These are chat archives for atomix/atomix

17th
Jun 2016
Churro Morales
@churrodog
Jun 17 2016 17:23
hey guys do you know of anyone using copycat in production at decent scale?
Jordan Halterman
@kuujo
Jun 17 2016 21:16
TBH I never really ask anyone about their production environments. @madjam has the most experience with it of the people I frequently talk to and who contribute. Its use at my own company is in its infancy and will likely never hit anything I would consider decent scale if you’re talking about throughput
Gardner Vickers
@gardnervickers
Jun 17 2016 21:34
Hey folks, awesome project I’ve been very impressed with the ease of getting started!
Jordan Halterman
@kuujo
Jun 17 2016 21:34
thanks!
Gardner Vickers
@gardnervickers
Jun 17 2016 21:36
I’ve been particularly interested in Copycat, still reading through the docs and toying around with the examples, but I was wondering if it’s possible to trigger log snapshotting through a client rather than through one of the automatic options.
s/snapshotting/compaction
Jordan Halterman
@kuujo
Jun 17 2016 21:48
Not right now, but there may be an argument for supporting it. Obviously, the fact that it supports snapshots is probably one of those. Client triggered compaction probably makes a bit less sense just with the incremental compaction algorithm. We'd have to think about what the implications are. Particularly what to do with the current segment. When a client triggers compaction, the lot could role over to a new segment so all of the log can be compacted. But there's no reason it can't be supported. I think there's probably a lot of optimization that can be done in log compaction. Right now it really just happens when a segment fills up. But there might be good arguments in general for different mechanisms. Logs accumulate obsolete entries continuously.
Would be an easy change
log*
Gardner Vickers
@gardnervickers
Jun 17 2016 21:50
I definitely need to read a bit deeper, but that sounds promising
To go along with that, I would be very interested in being able to walk a state machine through the log by offset number. Obviously this would be pretty limited without control over what’s compacted. Definitely looking forward to diving in more, thanks!
Jordan Halterman
@kuujo
Jun 17 2016 21:53
I can take a stab at it this weekend. All we really need to do is add an internal Compact command that can be submitted by a compact() method call on the client. The internal ServerStateMachine has access to the log and can just call log.compactor().compact(). The only question is whether the client should be notified when compaction is complete. That would require the servers send an event back to the client, which is fine.

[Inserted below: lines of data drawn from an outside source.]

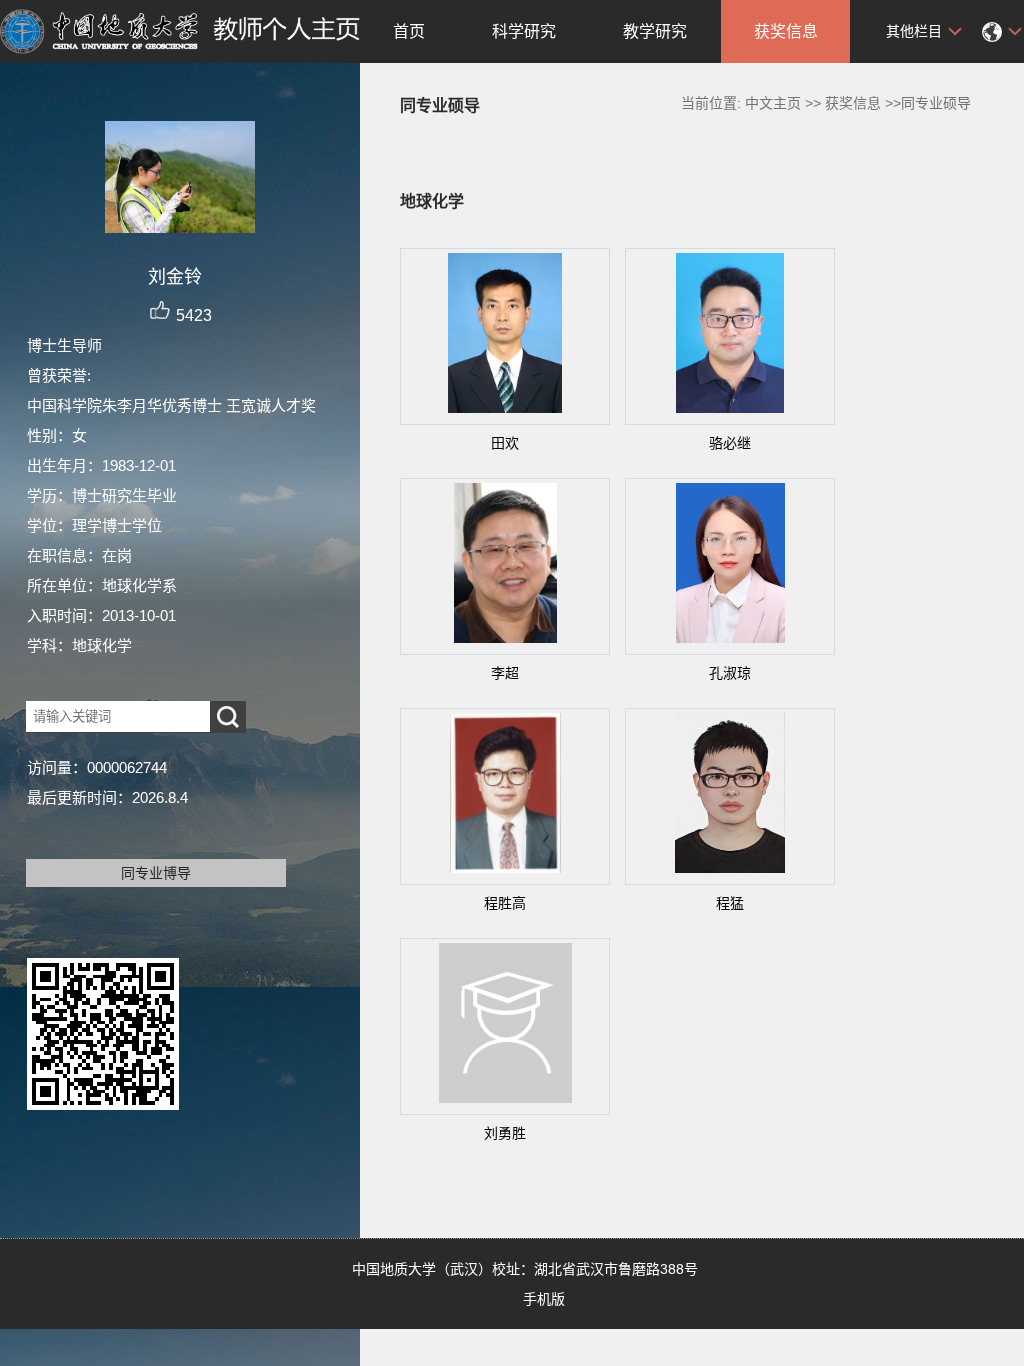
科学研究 (524, 31)
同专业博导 (156, 873)
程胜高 (505, 903)
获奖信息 (786, 31)
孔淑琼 (730, 673)
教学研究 (655, 31)
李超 (505, 673)
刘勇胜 (505, 1133)
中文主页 (773, 103)
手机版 (544, 1299)
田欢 (505, 443)
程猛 (730, 903)
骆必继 (730, 443)
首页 (409, 31)
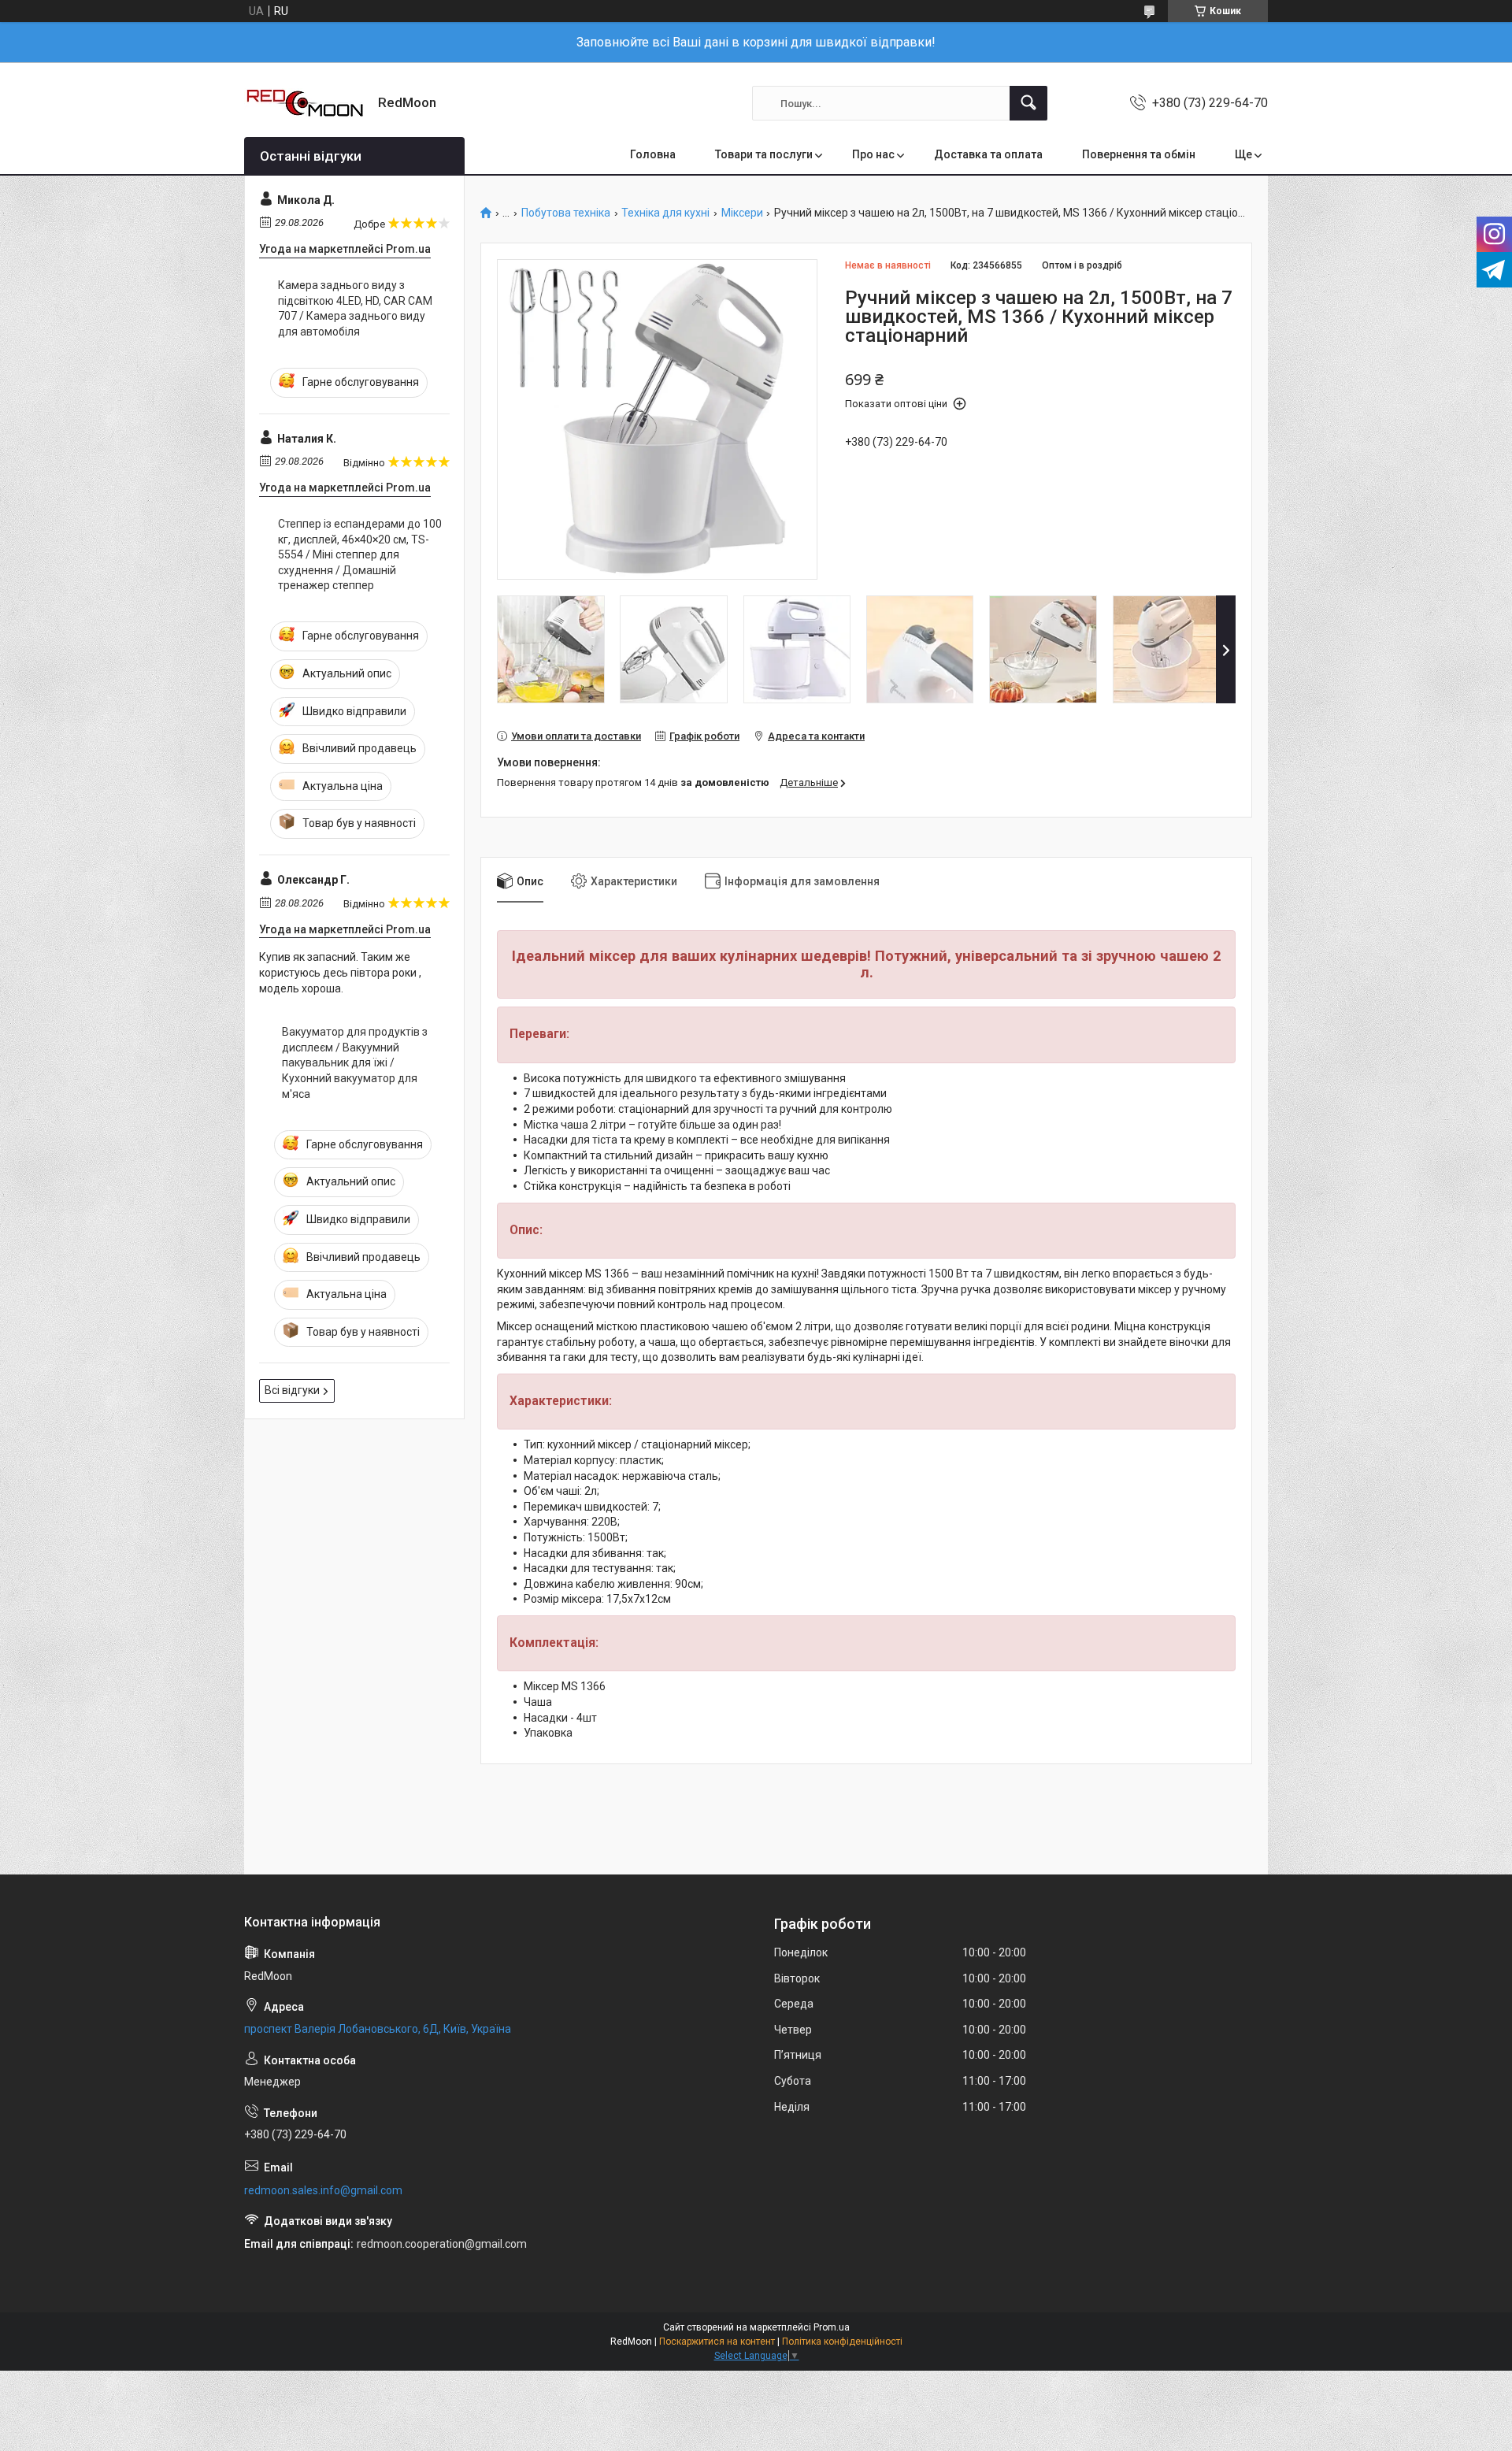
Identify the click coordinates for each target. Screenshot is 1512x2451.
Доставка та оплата (988, 154)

An you elaborate on that? What would that look like?
Gardner Vickers
@gardnervickers
Jun 17 2016 21:57
This might be totally incompatible, but
Say my log consists of [Set(name, gardner), Delete(name, gardner), Set(name, john)] I would like to be able to pick an arbitrary offset [1, 2, 3] and view the state machine at that point.
Jordan Halterman
@kuujo
Jun 17 2016 21:57
I've thought it would be nice to be able to replay the log from a specific index, but there are some problems with it. It might not make total sense if indexes are exposed to a client because in practice Copycat has internal commands like register, keep-alive, unregister, no-op, etc that mean indexes are skipped from the client's perspective. So, indexes from a state machine's perspective are not sequential, but whether that matters depends on the use case. That issue could be resolved by appending a separate offset to each actual state machine command.

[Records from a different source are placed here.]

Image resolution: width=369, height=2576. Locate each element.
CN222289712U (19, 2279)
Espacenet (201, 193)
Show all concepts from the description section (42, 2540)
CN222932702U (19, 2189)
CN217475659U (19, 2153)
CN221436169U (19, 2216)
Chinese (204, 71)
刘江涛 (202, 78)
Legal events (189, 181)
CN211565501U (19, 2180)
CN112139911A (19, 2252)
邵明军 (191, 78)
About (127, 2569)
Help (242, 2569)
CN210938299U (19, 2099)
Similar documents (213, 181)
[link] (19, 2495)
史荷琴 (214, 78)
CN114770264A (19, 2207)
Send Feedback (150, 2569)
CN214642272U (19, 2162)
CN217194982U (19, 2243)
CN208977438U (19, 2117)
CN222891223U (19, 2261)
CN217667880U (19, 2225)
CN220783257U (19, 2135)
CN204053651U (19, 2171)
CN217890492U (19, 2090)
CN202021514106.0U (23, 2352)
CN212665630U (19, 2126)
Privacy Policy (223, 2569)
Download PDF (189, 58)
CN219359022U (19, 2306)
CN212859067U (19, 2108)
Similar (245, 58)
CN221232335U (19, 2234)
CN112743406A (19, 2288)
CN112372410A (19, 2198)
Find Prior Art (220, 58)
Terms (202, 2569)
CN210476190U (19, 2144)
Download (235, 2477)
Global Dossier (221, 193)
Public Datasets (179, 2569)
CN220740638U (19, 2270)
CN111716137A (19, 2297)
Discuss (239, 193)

Gotcha... That's really interesting
I think the problem is that it sort of conflicts with log compaction. Once a snapshot is taken, the history is lost. But in reality, Copycat internally controls the indexes that are actually removed from the log
so it could be feasible to say keep n entries at the head of the log
But infeasible to keep all of them
Meaning, from the state machine's perspective once a snapshot is taken the history is lost, but that's not actually the case. Copycat internally retains entries in the log to make sure e.g. tombstones are applied on all servers or commands that trigger session events are retained until those events are acknowledged by the client for fault tolerance.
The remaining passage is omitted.